Pembukaan lapangan kerja yang didominasi oleh sektor informal hanya menambah jumlah pekerja informal yang memang identik dengan pekerja minim perlindungan baik upah, jaminan sosial, K3, dan kepastian kerja.

Yang berkualitas adalah bila pembukaan lapangan kerja formal lebih banyak sehingga pekerja mendapatkan kepastian upah layak, jaminan sosial dan K3, dan kepastian jam kerja serta kepastian bekerja.
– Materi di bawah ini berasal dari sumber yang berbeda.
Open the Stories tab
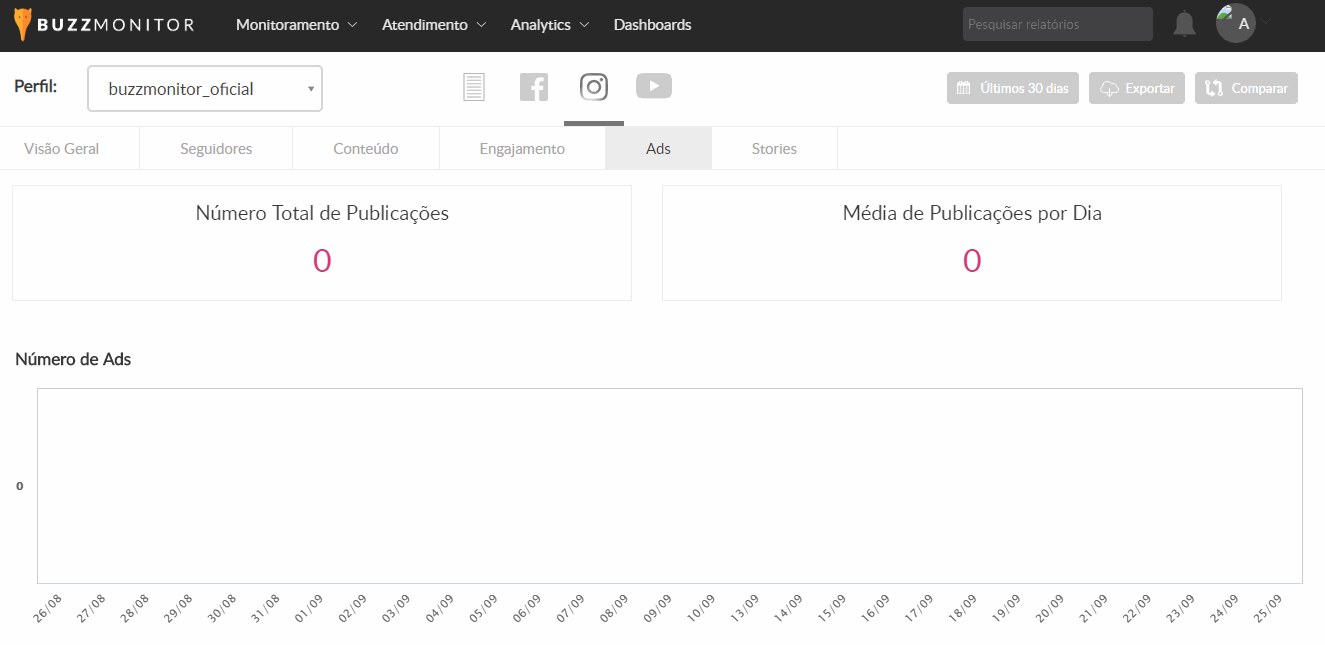Image resolution: width=1325 pixels, height=645 pixels. click(774, 149)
Dan menjadi keniscayaan, pembukaan lapangan kerja saat ini dan ke depan lebih didominasi oleh sektor padat modal dan padat teknologi.
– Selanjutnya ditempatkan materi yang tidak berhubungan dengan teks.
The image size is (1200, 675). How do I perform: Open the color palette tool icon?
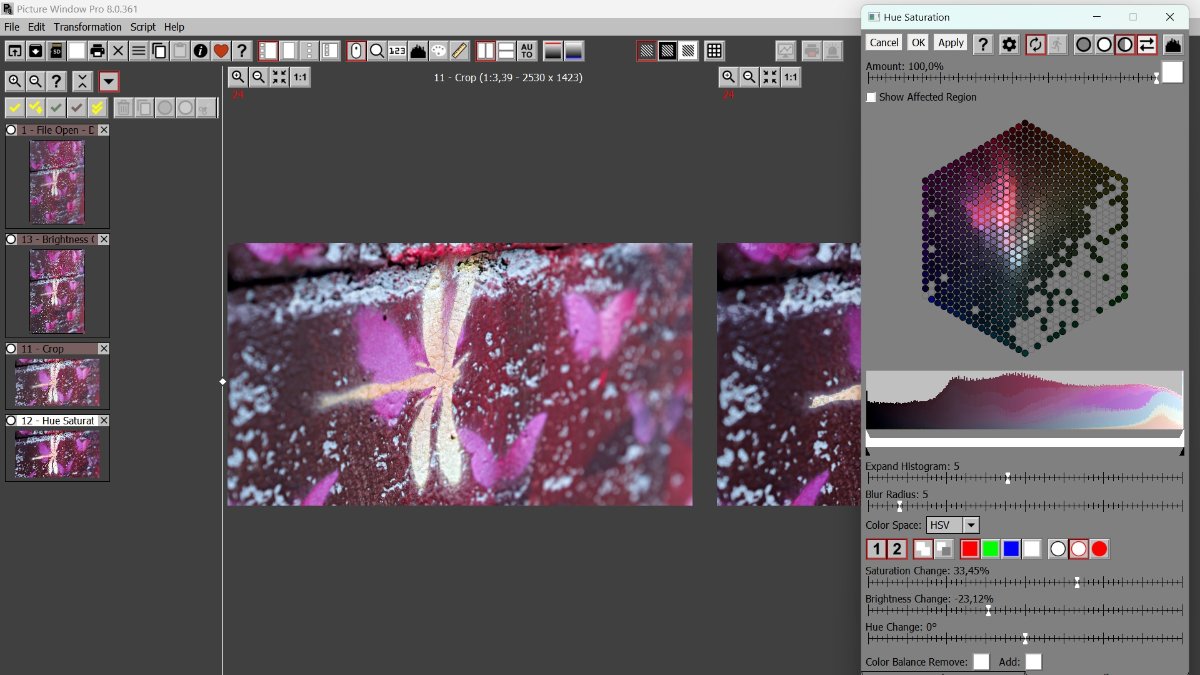pyautogui.click(x=439, y=51)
Pertumbuhan Ekonomi ditentukan oleh Konsumsi Rumah Tangga (RT), Investasi, Pengeluaran Pemerintah, Ekspor dan Impor, tentunya membutuhkan daya beli masyarakat yang bisa menggerakkan barang dan jasa sehingga bisa mendorong investasi masuk, demikian juga Pengeluaran Pemerintah yang bisa membuka lapangan kerja formal sangat diharapkan, dan kinerja ekspor lebih baik akan mendukung kinerja industri lokal yang berorientasi ekspor, serta impor produk yang dibatasi akan mendukung produk dalam negeri akan laku dijual di pasar domestic Indonesia.

Secara umum saat ini permasalahan lapangan kerja di Indonesia masih diperhadapkan pada beberapa hal, seperti Iklim investasi yang tidak baik karena masih maraknya korupsi sehingga menciptakan biaya tinggi, serta ketidakpastian politik Indonesia yang masih diwarnai persolan politik dalam negeri yang menciptakan ketidakpastian bagi investor.

Demikian juga struktur Angkatan kerja yang masih didominasi oleh lulusan SMP dan lulusan SD (sebanyak 53%) serta rendahnya skill pekerja kita akan mempengaruhi serapan angkatan kerja di sektor padat modal dan teknologi. Kecenderungan saat ini dan ke depan, lapangan kerja yang akan dibuka didominasi sektor padat modal dan teknologi.

Tantangan structural masih terus terjadi yaitu Mismatch keterampilan yaitu banyak lulusan baru belum sesuai dengan kebutuhan industri. Digitalisasi yang marak, Perubahan teknologi menuntut keterampilan baru, terutama di bidang digital dan otomasi. Dan urbanisasi, yaitu pertumbuhan angkatan kerja lebih terkonsentrasi di kota besar, menimbulkan ketimpangan kota dan desa.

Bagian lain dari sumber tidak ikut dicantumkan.